Five demonstrators affiliated with ACT UP New York and Queer Nation stormed the stage at Marquee New York in Chelsea at the start of the Most Original Stoli Guy national finale, which brought together the winners from competitions in 12 cities. Blowing horns and holding up signs with messages including “Dump Stoli,” the group –– Mark Milano, Brandon Cuicchi, Terry Roethlein, and Chris Kohler –– brought the show to a halt for about a minute, before they were dragged from the stage by the club’s bouncers.
As the men were hauled away, one of the evening’s hosts said, “We are very lucky to live in a country where we can speak freely.” The host added, “And one of the things we are celebrating tonight is the passion that is the Stoli brand, and that is passion.”
In the three months since the Russian parliament unanimously enacted a law barring “propaganda of non-traditional sexual relations” –– aimed at information construed as equating same-sex relationships with those between a man and a woman –– activists nationwide have called for bars and their patrons to boycott Stolichnaya. Stoli is bottled by the SPI Group, a company controlled by Yuri Scheffler, identified in a Russian financial publication as one of that nation’s 75 richest people.
The new law includes fines that become particularly harsh if such “propaganda” is distributed online or in the mass media.

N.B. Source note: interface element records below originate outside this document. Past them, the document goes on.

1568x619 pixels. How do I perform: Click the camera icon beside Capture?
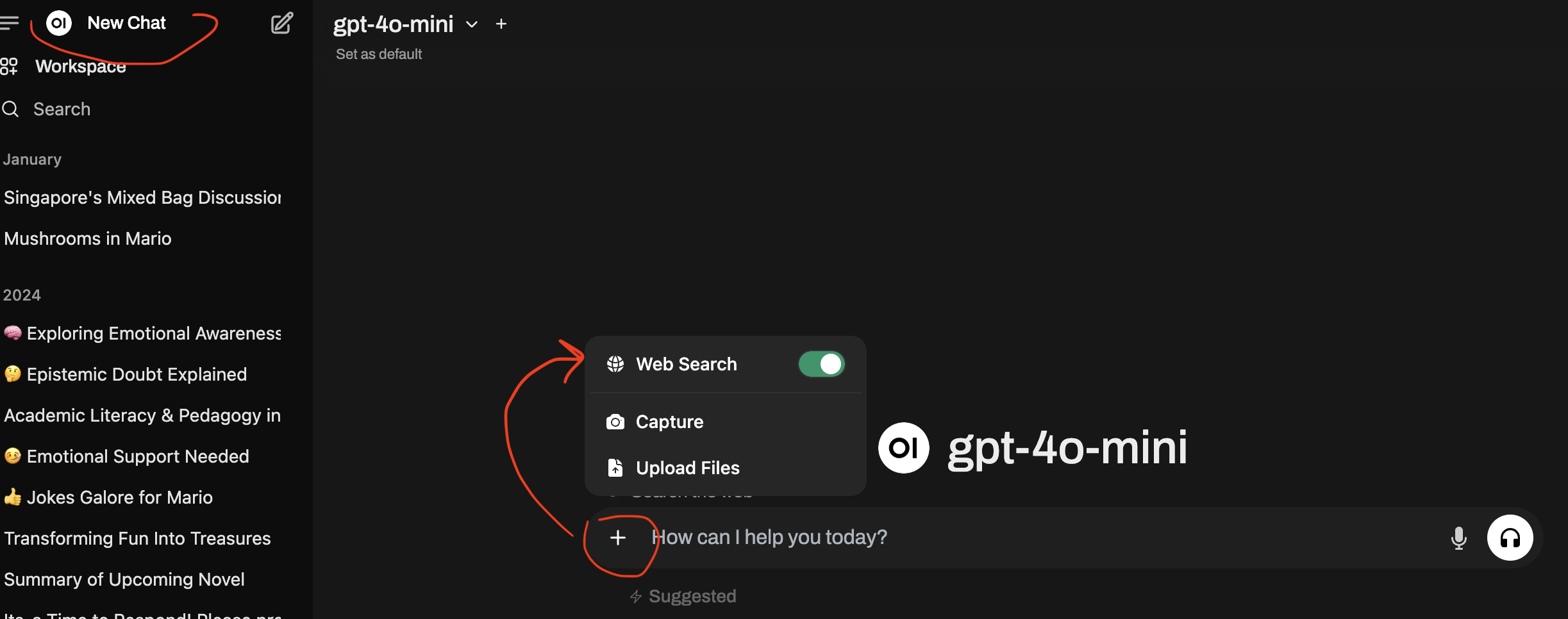pyautogui.click(x=615, y=422)
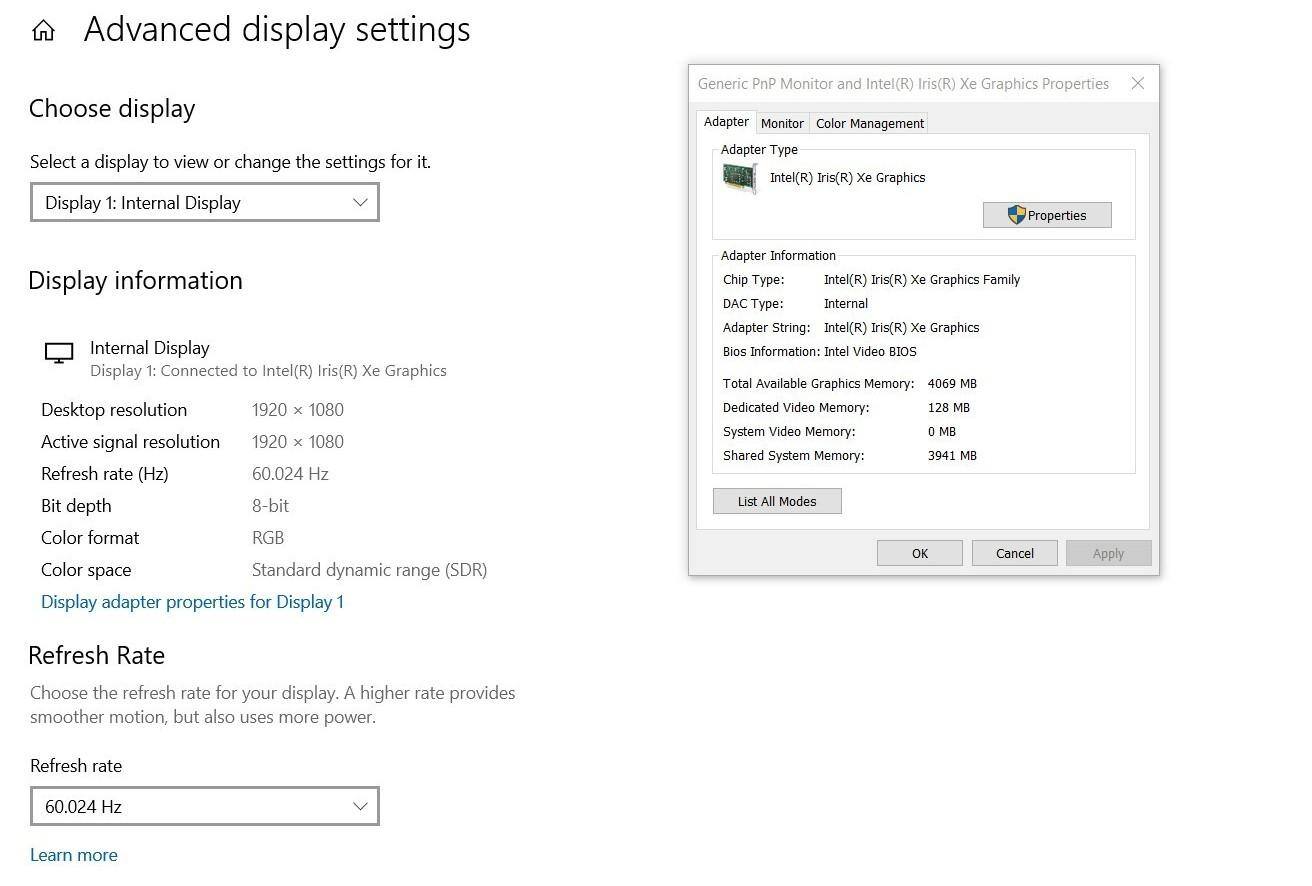Expand the 60.024 Hz refresh rate dropdown
The height and width of the screenshot is (886, 1312).
point(205,807)
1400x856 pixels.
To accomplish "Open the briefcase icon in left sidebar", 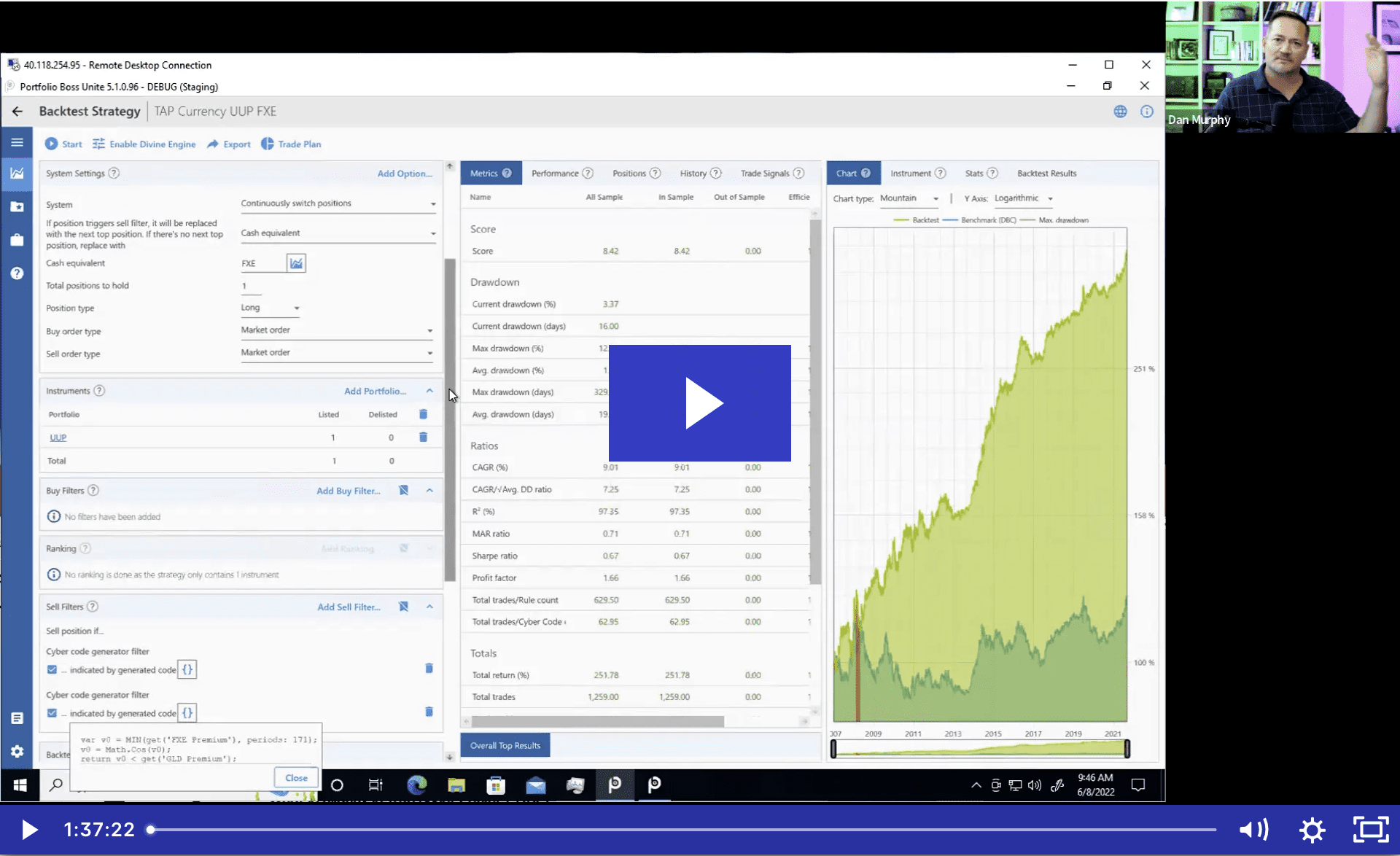I will click(17, 240).
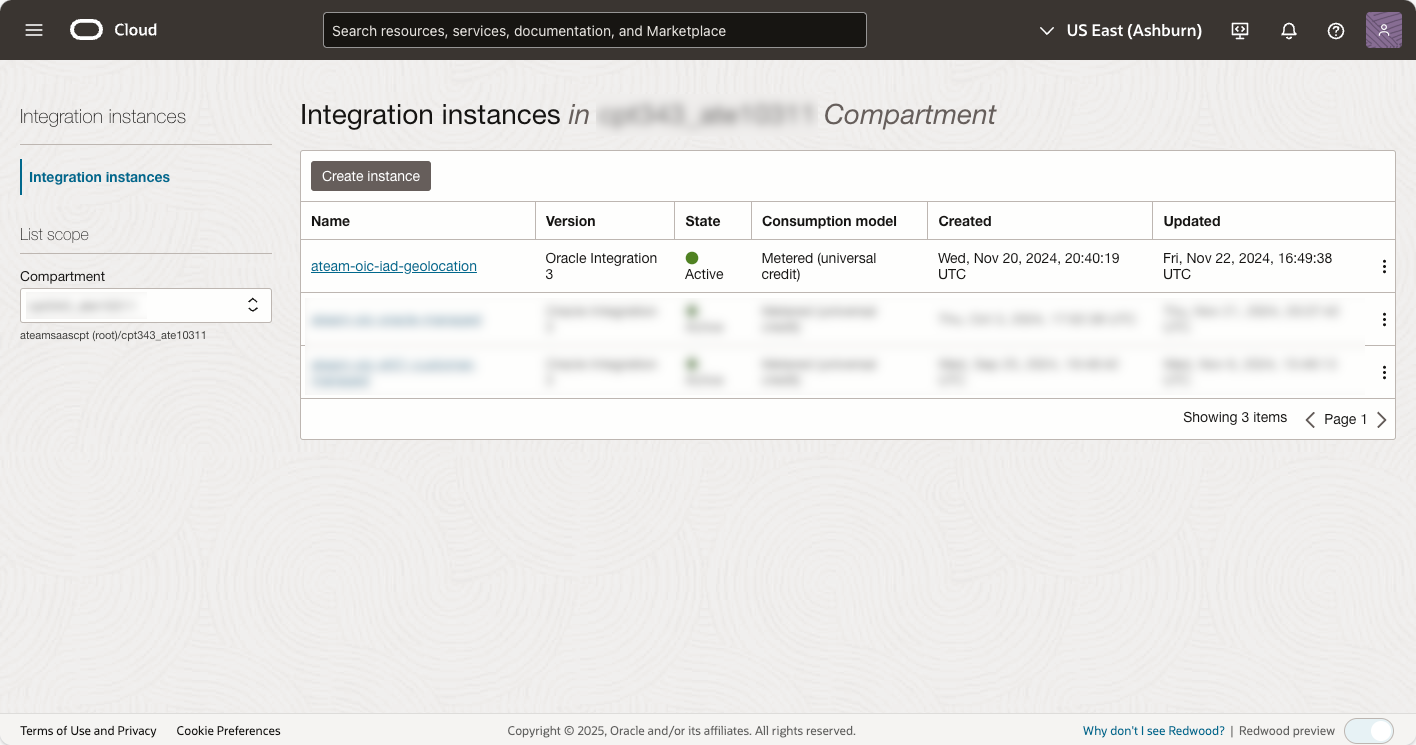Open the Why don't I see Redwood link
The height and width of the screenshot is (745, 1416).
point(1153,731)
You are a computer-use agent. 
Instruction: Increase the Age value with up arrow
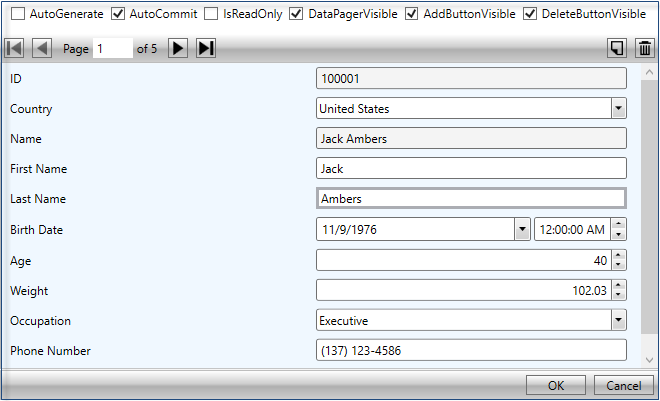point(618,255)

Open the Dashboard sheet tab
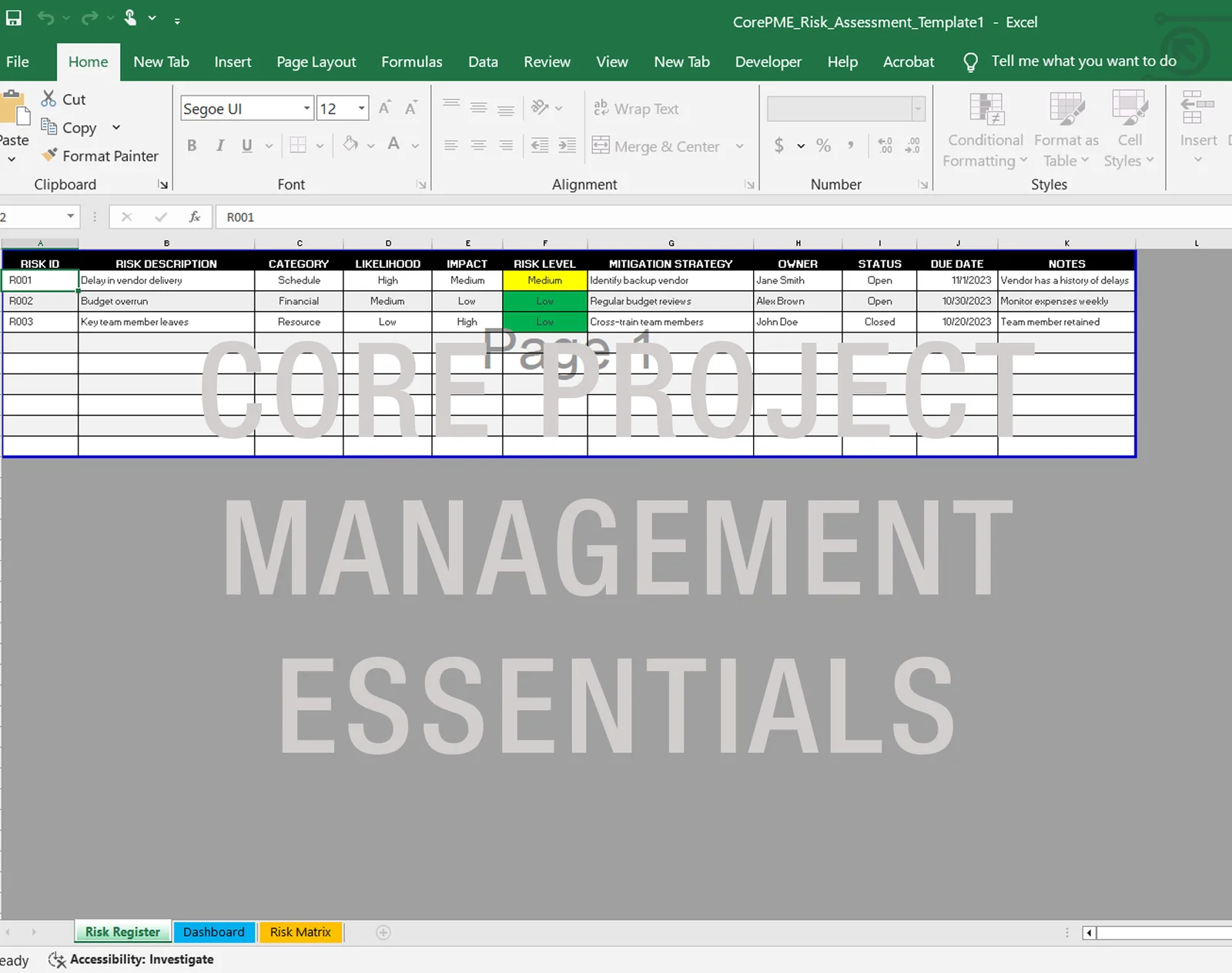point(214,931)
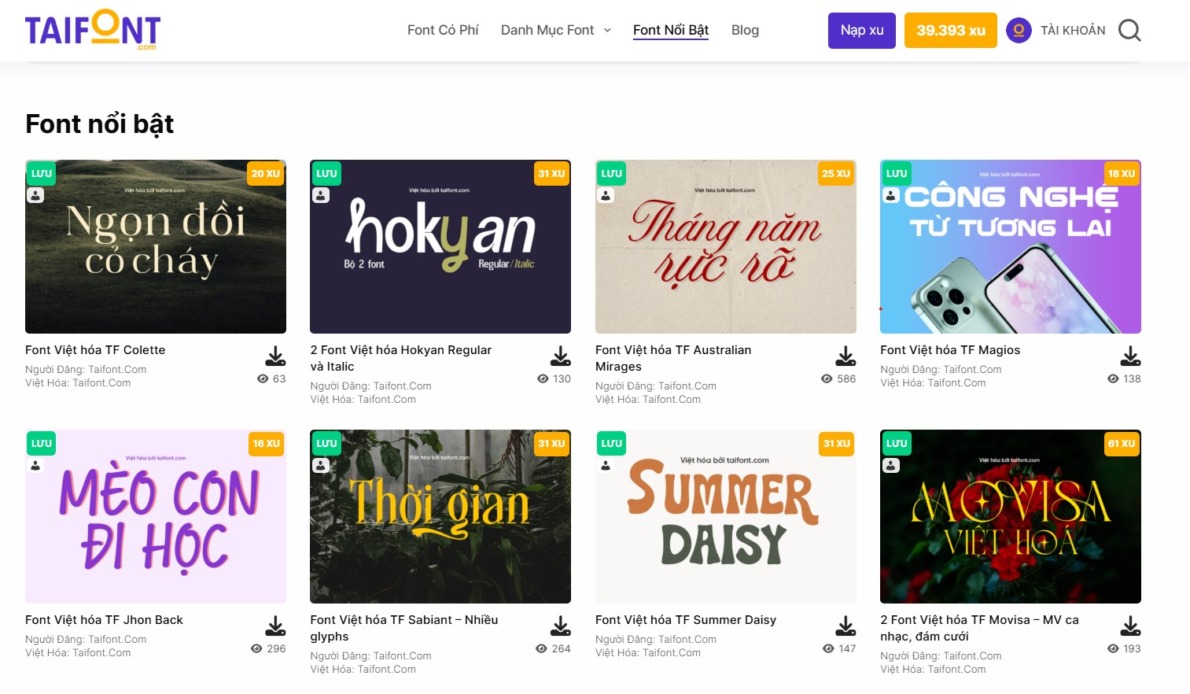Click download icon for Hokyan Regular và Italic
The height and width of the screenshot is (694, 1190).
(560, 356)
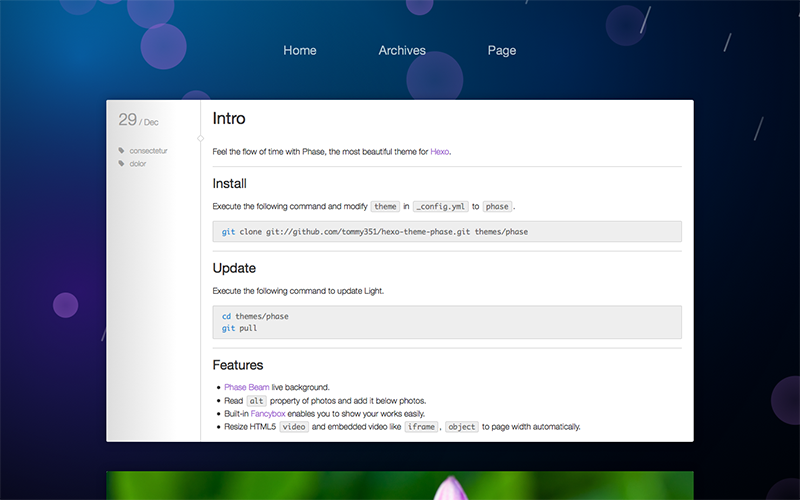Click the tag icon beside consectetur

pyautogui.click(x=122, y=151)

Any outreach or assistance to LGBT minors is banned under the legislation.
Visitors to Russia charged under this law can be arrested, held for 15 days, fined, and deported –– something that has already happened to a group of Dutch tourists working on a documentary about the new law. More ominously, in the wake of the new law, videos and photos have surfaced showing gay and lesbian Russians who have been entrapped and tortured by homophobic thugs –– the release of the videos and photos motivated, presumably, by a desire to brag about the barbarous activity.
Some gay activists have also called for a boycott of the 2014 Winter Olympics planned for Sochi, Russia –– an effort supported by several dozen LGBT activists in that nation –– and pressure is being applied to major Olympic sponsors such as Coca Cola, Proctor & Gamble, and Visa.
Since the Stoli push began, SPI Group has sought to distance itself from Russia, emphasizing that it is headquartered in Luxembourg and that the vodka is bottled in Latvia. The company conceded, however, that Russian ingredients are used and that production also takes place there. Emphasizing the support the company has given to LGBT events and endeavors around the world, SPI has also argued that Scheffler is politically on the outs with Russian President Vladimir Putin.
The law is widely seen as an effort by the Putin regime to scapegoat gays and their allies in the West for domestic political consumption. The Russian government has offered conflicting signals about whether foreigners visiting Sochi would face penalties under the new law, though activists have emphasized that is irrelevant to the primary question of how that nation’s own LGBT community is treated day in and day out.
While he was in St. Petersburg earlier this month for the G20 Summit, President Barack Obama met with Russian human rights advocates, including some gay leaders, the White House took pains to emphasize.
Activists including members of ACT UP and Queer Nation targeted an earlier Stoli Guy event at Splash on July 30 and dumped the vodka into the gutter at a demonstration outside the Russian Consulate on the Upper East Side the following day.